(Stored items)
....................
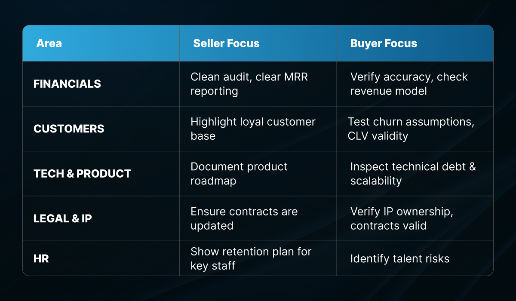Viewport: 516px width, 301px height.
Task: Select the FINANCIALS row label
Action: click(x=67, y=84)
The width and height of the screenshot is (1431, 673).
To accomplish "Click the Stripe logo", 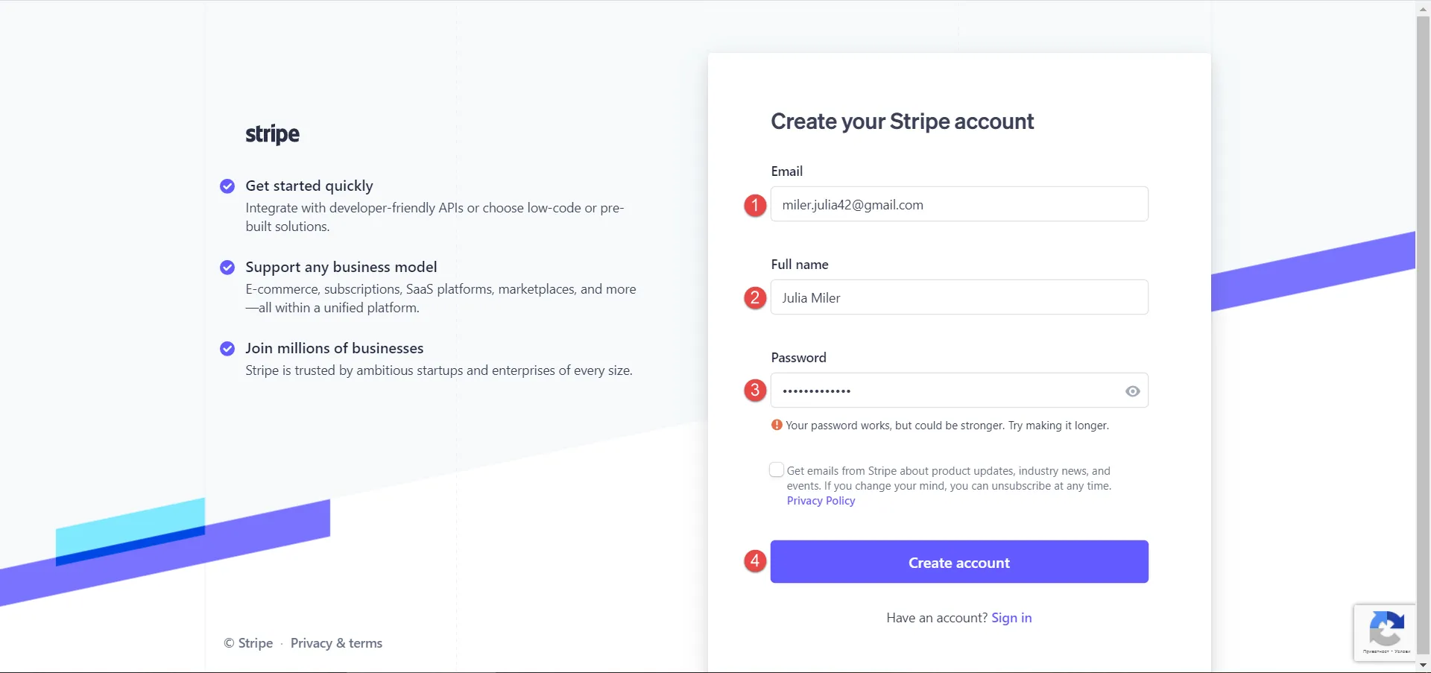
....................
YOUR OBJECTIVE
Extract only the lines from the line containing "The width and" through the final line of the records; keep both ends and drop every picture.

ANSWER TO THIS EXERCISE
The width and height of the screenshot is (1431, 673).
To accomplish "Click the Stripe logo", 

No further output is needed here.